48 Ind. App. 617 | Ind. Ct. App. | 1911
This was an action by appellees against appellant for possession of real estate, and for damages for the unlawful detention thereof. The answer was a general denial. On October 24, 1910, appellees obtained judgment for possession of the property — a storeroom in the city of Logansport, Indiana — and for $390 damages. The judgment is in the usual form, except the concluding part thereof, which is as follows: “It is further adjudged by the court, in pursuance of the agreement of the parties to this action, that the writ of ejectment shall not issue under this judgment until January 1, 1911.”
The entry shows that the plaintiffs were present by PicMe & Arthur, their attorneys, and the defendant, by Lairy & Mahoney, his attorneys. On January 4, 1911, execution and a writ of ejectment were issued on the judgment. On January 5, 1911, appellant filed his motion for a new trial as of right, and tendered his undertaking, as by law required. On March 1, 1911, the court overruled the motion for a new trial as of right, and this appeal was prayed and granted.
The question now before us arises on appellee’s verified motion to dismiss the appeal. The substance of the motion and the grounds for dismissal are as follows: (1) That there was no actual trial below, and the judgment was taken by compromise and agreement of the parties; (2) that, in pursuance of the agreement, no execution or writ of ejectment was issued until January 4, 1911; (3) that appellant,
The motion to dismiss is supported by the affidavit of David C. Arthur, one of the attorneys, and also by one of the appellees.
Appellant has filed his affidavit in opposition to the motion, the substance of which is that he held the premises in question by authority given him by the Logansport Drug Company, a corporation, which held a lease thereon; that some time after July 1, 1910, he learned that the action for possession had been filed; that no summons was served upon him; that said Logansport Drug Company, through its attorneys, Lairy & Mahoney, appeared to said action, and agreed to the judgment without his knowledge or consent; that he did not authorize the attorneys to act for him; that he made no payments on the judgment, but paid his rent to said company, which made any payments that were made on the judgment; that he did not know the judgment was rendered against him until after January 1, 1911; that he admits having conversations in October, November or December, 1910, with attorneys Lairy & Mahoney, with reference to his rights in and to the real estate, but denies any reference in such conversations to the judgment, or knowledge thereof by him at that time; and that his appeal is in good faith.

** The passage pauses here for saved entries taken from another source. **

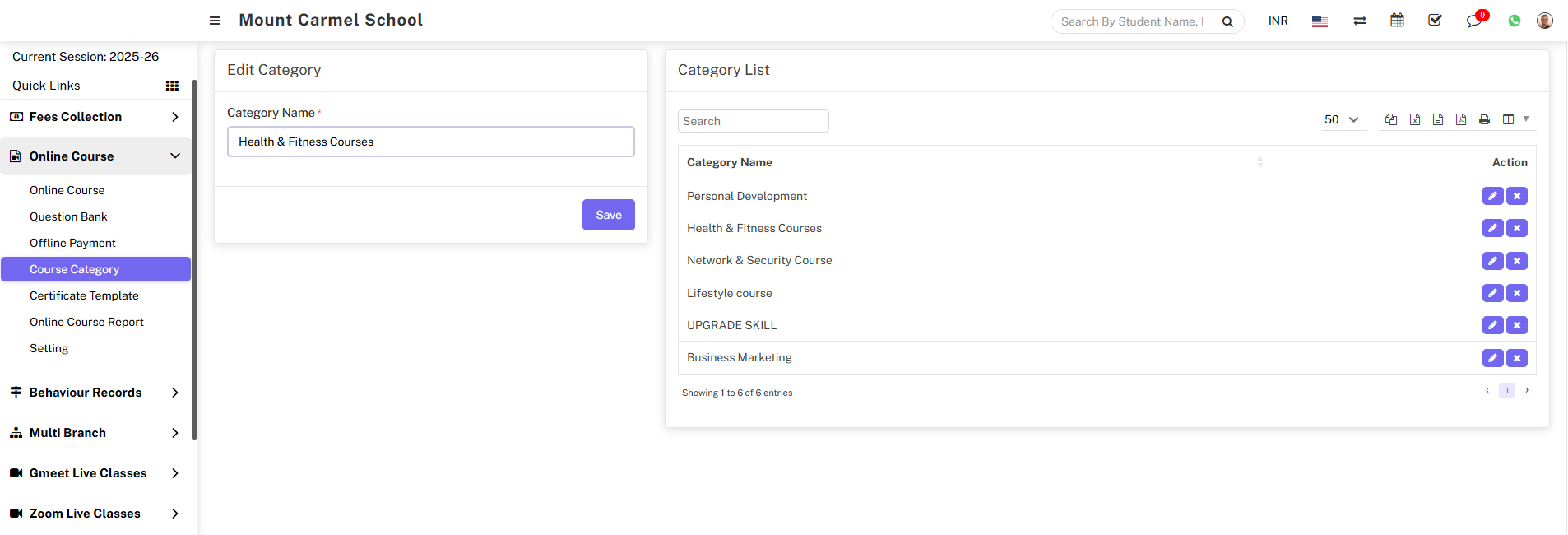This screenshot has width=1568, height=535.
Task: Edit the Lifestyle course category
Action: [1492, 293]
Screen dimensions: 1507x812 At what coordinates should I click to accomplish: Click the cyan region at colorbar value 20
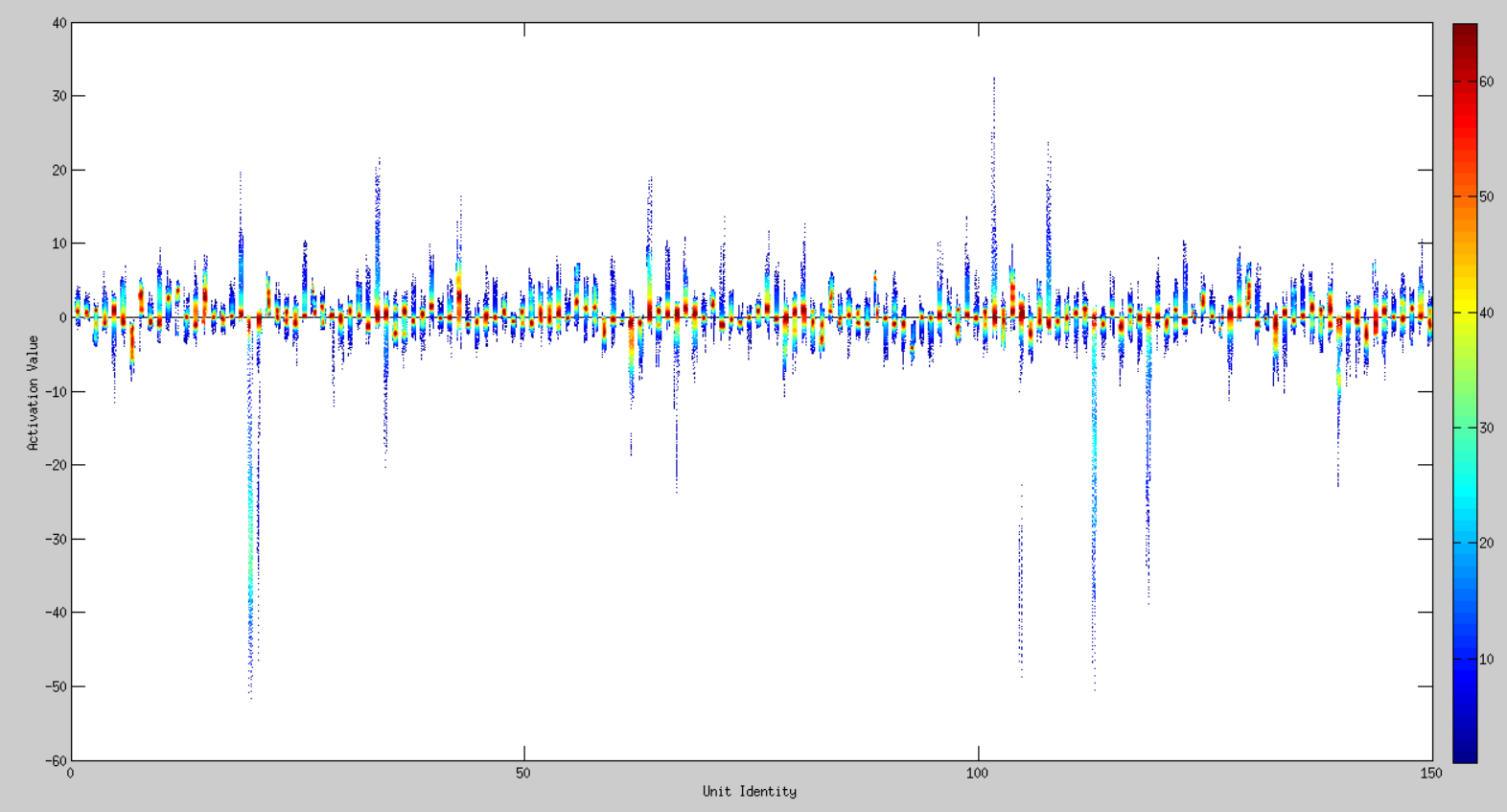(1464, 543)
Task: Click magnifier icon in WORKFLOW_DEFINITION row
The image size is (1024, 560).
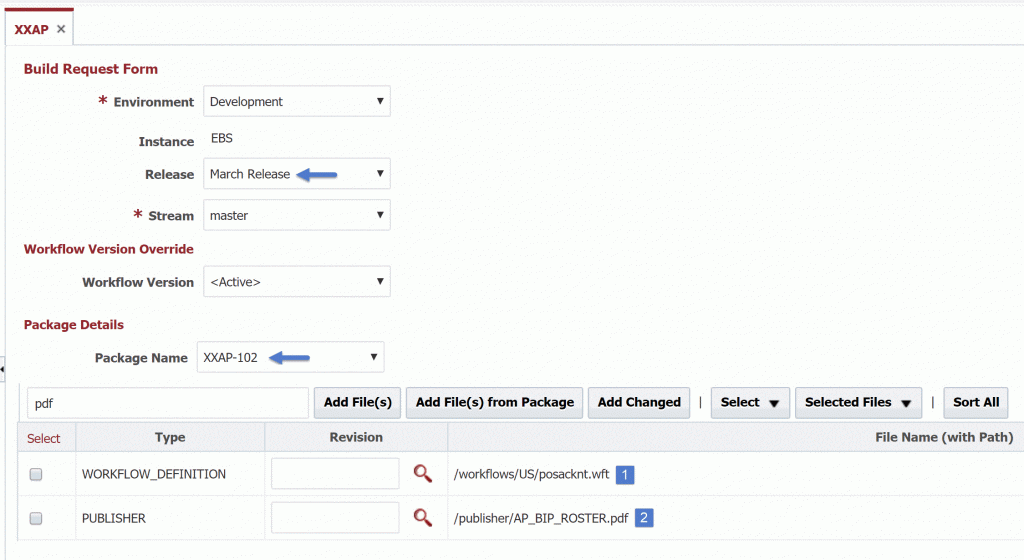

The affidavit of said Arthur shows that about July, 1910, he was informed by Moses B. Lairy that he was acting as
Appellant invokes the foregoing proposition to show that there was a trial, and that the judgment in this case was not by agreement, and in so doing says: “We call the court’s attention at the outset to the fact that the record shows that appellant filed his answer in general denial to appellees’ complaint, that evidence was heard, and that upon this evidence the court rendered the judgment appealed from.”
But the record also shows that the very answer upon which appellant relies was filed by his attorneys, Lairy & Mahoney, whose authority he now seeks to question, by matters dehors the record. For the purposes of this motion, it is as legitimate to show by evidence outside the record that the judgment entered was by compromise and agreement of the parties, without an actual trial, as to show in the same way that the attorneys who filed the pleadings and prepared the judgment entry were not authorized so to do.
Where there is such a conflict in the affidavits as appears here upon the question of the authority of the attorneys for appellant in the action below, we are not required to reconcile the conflict, but are fully warranted in adhering to the record as it appears in the transcript. Louisville, etc., R. Co. v. Boland, supra; Justice v. Justice (1888), 115 Ind. 201.
Where a judgment is entered by consent, or by compromise and agreement of the parties, and the court has jurisdiction of the subject-matter, the parties are estopped from denying the validity of the judgment, and from prosecuting an appeal on account of any errors in the proceedings or judgment. Board, etc., v. Clark (1909), 43 Ind. App. 499; Princeton Coal, etc., Co. v. Gilmore (1908), 170 Ind. 366; Ewing v. Ewing (1903), 161 Ind. 484; Indianapolis, etc., R. Co. v. Sands (1892), 133 Ind. 433, 438.
It is an established principle of our law, that a party cannot prosecute an appeal, and thereby seek to reverse a judgment, the benefits of which he has voluntarily and knowingly accepted. Such acceptance of benefits waives any errors otherwise available, and estops him from procuring a reversal of the judgment. Sonntag v. Klee (1897), 148 Ind. 536; McGrew v. Grayston (1896), 144 Ind. 165; Williams v. Richards (1900), 152 Ind. 528; Sterne v. Vert (1886), 108 Ind. 232; Ewbank’s Manual §§112, 113.